Roasted chicken egg with purple potato: add sugar substitute and milk into the egg, stir well, steam taro and purple potato, and press them into paste, add milk and sugar substitute and stir well (purple potato taro can't be eaten at one time, but it is eaten as carbohydrate in frozen ice), spread the taro paste in a bowl, pour the egg liquid on it, and put it in an air frying pan 180 degrees1.
Low-calorie cooking: pork belly stuffing, sausage, dumpling skin, corn kernels, humeng cloth, dried mushrooms and onions. Soak the three-color brown rice for 2 hours in advance, soak the mushrooms in hot water until soft, pour the brown rice into an electric cooker, steam it, cut the snow into small pieces, stir-fry it with hot oil, onion, meat stuffing and sausage, pour the remaining materials after the meat stuffing changes color, add 1 spoon of oyster sauce, soy sauce, half a spoon of soy sauce and a little salt to taste, add the steamed brown rice, stir-fry the fried brown rice to taste.

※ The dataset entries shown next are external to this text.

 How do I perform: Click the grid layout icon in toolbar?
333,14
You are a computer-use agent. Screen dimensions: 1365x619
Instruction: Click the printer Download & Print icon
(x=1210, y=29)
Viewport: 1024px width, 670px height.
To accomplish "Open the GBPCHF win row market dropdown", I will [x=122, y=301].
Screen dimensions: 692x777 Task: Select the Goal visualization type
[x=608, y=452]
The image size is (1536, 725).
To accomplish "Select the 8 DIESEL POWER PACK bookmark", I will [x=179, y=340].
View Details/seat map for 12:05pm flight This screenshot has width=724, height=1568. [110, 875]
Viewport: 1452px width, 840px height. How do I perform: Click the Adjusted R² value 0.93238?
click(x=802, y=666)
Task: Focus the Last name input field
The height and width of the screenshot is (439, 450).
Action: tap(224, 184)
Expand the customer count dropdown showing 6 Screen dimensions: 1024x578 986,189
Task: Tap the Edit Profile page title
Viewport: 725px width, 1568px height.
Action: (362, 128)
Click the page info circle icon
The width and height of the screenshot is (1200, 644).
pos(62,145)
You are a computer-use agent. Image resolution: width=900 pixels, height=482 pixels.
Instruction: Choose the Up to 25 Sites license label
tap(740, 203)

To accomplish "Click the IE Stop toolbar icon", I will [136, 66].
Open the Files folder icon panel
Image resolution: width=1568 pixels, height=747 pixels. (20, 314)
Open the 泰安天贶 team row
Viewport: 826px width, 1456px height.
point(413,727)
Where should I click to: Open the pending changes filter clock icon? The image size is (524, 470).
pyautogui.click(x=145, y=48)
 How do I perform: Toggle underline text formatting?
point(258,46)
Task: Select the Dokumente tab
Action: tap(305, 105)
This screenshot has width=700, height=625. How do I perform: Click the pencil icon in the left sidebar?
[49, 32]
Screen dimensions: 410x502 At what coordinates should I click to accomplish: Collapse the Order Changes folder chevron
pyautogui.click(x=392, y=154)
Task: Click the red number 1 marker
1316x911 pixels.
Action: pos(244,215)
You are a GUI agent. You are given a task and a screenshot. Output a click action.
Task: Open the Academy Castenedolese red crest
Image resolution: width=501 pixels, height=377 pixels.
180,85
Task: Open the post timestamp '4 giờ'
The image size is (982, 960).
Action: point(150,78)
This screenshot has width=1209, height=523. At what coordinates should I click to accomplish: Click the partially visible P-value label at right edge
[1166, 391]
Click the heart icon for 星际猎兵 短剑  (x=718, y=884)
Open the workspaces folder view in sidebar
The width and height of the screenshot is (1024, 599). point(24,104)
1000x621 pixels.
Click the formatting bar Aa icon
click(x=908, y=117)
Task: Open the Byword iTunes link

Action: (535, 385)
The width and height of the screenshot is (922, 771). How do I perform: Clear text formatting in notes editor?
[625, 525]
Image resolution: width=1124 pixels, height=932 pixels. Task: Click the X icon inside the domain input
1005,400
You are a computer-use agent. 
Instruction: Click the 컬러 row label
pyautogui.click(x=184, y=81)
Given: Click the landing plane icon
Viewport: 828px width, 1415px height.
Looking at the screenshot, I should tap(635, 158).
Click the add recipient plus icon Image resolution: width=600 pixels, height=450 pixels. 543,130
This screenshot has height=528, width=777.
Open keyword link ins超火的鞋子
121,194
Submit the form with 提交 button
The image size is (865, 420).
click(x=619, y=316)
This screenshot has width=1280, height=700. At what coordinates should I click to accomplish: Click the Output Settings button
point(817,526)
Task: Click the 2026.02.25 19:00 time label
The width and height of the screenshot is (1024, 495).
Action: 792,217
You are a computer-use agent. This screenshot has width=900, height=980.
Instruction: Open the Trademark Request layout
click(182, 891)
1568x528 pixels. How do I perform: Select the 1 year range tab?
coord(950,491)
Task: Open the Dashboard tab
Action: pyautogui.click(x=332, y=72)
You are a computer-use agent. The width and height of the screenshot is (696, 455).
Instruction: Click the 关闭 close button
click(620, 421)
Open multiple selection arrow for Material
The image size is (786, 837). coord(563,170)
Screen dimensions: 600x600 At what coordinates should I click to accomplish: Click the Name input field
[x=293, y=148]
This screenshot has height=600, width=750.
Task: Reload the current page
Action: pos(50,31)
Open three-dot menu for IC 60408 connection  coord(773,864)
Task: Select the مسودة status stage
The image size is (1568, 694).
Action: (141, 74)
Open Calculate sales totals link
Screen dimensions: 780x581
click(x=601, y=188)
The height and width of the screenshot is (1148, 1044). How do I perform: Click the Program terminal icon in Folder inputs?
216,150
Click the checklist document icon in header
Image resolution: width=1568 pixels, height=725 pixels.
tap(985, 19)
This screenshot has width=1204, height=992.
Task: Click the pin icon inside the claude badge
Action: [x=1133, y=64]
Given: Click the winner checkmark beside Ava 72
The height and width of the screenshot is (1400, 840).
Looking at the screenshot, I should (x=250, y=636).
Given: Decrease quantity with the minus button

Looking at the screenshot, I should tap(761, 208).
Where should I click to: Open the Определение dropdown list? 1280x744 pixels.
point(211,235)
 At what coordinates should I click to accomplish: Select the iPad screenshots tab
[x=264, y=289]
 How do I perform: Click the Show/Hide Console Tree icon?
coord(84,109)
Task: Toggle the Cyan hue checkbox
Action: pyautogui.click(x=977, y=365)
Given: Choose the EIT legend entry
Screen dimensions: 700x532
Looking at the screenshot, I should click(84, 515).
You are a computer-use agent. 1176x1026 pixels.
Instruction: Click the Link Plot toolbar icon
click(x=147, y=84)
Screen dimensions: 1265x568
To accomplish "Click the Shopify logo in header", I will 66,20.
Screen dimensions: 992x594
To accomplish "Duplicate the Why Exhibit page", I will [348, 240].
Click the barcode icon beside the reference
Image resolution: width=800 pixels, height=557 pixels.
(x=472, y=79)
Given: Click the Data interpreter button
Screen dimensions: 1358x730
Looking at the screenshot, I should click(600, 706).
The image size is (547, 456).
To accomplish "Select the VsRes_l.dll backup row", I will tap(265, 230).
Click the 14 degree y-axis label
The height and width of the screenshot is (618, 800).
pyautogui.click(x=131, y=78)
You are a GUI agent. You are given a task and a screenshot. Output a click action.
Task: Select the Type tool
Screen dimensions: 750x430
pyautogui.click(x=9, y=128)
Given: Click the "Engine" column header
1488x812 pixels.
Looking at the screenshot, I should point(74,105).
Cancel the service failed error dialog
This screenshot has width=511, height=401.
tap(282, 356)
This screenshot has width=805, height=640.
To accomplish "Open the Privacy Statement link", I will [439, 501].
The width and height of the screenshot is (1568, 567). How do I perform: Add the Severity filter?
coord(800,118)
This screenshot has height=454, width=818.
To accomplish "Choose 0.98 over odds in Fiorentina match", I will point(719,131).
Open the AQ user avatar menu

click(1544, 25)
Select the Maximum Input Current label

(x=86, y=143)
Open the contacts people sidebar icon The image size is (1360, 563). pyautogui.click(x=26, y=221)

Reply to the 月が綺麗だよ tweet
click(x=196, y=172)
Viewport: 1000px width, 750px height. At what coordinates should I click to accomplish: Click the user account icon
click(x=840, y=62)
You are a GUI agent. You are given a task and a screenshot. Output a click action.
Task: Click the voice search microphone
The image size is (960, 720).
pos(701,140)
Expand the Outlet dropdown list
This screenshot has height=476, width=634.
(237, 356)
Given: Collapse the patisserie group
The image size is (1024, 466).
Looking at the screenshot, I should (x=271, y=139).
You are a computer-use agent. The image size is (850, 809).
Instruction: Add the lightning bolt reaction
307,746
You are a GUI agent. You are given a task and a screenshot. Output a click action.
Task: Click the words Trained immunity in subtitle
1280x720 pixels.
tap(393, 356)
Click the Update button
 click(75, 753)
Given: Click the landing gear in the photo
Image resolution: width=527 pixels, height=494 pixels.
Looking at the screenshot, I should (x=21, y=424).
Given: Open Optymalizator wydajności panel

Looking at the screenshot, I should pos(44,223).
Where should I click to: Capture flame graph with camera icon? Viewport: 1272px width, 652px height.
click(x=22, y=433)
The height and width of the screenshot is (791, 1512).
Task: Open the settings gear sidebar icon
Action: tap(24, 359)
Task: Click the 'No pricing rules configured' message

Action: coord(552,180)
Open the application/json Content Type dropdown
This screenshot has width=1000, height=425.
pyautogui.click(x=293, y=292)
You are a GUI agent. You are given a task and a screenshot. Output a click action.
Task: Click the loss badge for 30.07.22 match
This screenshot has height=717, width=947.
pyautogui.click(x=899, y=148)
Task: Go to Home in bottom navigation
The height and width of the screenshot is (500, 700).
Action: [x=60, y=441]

Purple potato cake: cut the purple potato into small pieces, steam it for 20 minutes, add milk, sugar substitute and cheese, stir well, roll the dumpling skin thin, roll the purple potato cheese into balls, wrap it, press it into small round cakes, brush the surface with water, sprinkle with white sesame seeds and fry on both sides until golden.
Potato cake and egg burger: 60g chicken breast, 1 teaspoon light cooking wine, half a teaspoon black soy sauce and a little black pepper, chopped into paste, 200g potatoes and 30g carrots shredded, mixed with 1 egg, seasoned with a little black pepper salt, put the shredded potatoes into a circular frying pan, beat an egg on the other side, cover with minced chicken and stew for 2-0. Take out the fried potato cake, add lettuce and tomatoes, add meat foam to fry eggs, melt cheese with residual temperature, cover with a layer of potato cake, and assemble and eat.